## Required action
Given the entries that follow, write out exactly the lines starting at the one containing "Image resolution: width=1512" and ending at the one containing "Task: Close the Параметры расчёта dialog", both ends included, and only those.

BEGIN Supplied data

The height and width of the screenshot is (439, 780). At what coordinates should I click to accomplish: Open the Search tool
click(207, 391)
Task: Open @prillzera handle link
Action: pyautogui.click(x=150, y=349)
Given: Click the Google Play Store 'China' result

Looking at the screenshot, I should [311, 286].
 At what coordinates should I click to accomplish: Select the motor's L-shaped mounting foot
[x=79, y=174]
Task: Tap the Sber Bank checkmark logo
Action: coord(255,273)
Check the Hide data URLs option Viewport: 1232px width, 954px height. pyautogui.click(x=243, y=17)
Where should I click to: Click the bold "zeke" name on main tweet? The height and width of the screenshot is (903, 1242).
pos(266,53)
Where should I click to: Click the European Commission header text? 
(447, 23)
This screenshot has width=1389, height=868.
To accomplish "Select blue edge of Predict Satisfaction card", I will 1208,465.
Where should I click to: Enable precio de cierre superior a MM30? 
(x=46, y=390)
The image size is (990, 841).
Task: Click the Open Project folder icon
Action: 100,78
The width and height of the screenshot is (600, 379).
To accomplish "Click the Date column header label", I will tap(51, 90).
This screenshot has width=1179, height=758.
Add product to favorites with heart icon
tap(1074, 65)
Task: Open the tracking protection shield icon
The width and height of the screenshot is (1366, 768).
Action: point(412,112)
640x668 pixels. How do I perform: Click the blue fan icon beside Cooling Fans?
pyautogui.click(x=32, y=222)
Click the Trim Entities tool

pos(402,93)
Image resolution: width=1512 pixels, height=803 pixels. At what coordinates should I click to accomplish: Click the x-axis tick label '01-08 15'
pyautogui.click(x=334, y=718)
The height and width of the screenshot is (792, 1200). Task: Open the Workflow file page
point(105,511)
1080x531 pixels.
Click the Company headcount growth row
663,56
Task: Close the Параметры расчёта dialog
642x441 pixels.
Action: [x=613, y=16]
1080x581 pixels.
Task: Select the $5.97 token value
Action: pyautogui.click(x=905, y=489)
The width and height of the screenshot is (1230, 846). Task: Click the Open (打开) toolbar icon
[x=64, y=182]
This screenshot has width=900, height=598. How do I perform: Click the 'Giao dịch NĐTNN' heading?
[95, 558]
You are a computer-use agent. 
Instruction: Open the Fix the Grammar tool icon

END Supplied data

## Result of the task
Image resolution: width=1512 pixels, height=803 pixels. At what coordinates should I click to accomplish: Click the x-axis tick label '01-08 15'
pyautogui.click(x=334, y=718)
The height and width of the screenshot is (792, 1200). Task: Open the Workflow file page
point(105,511)
1080x531 pixels.
Click the Company headcount growth row
663,56
Task: Close the Параметры расчёта dialog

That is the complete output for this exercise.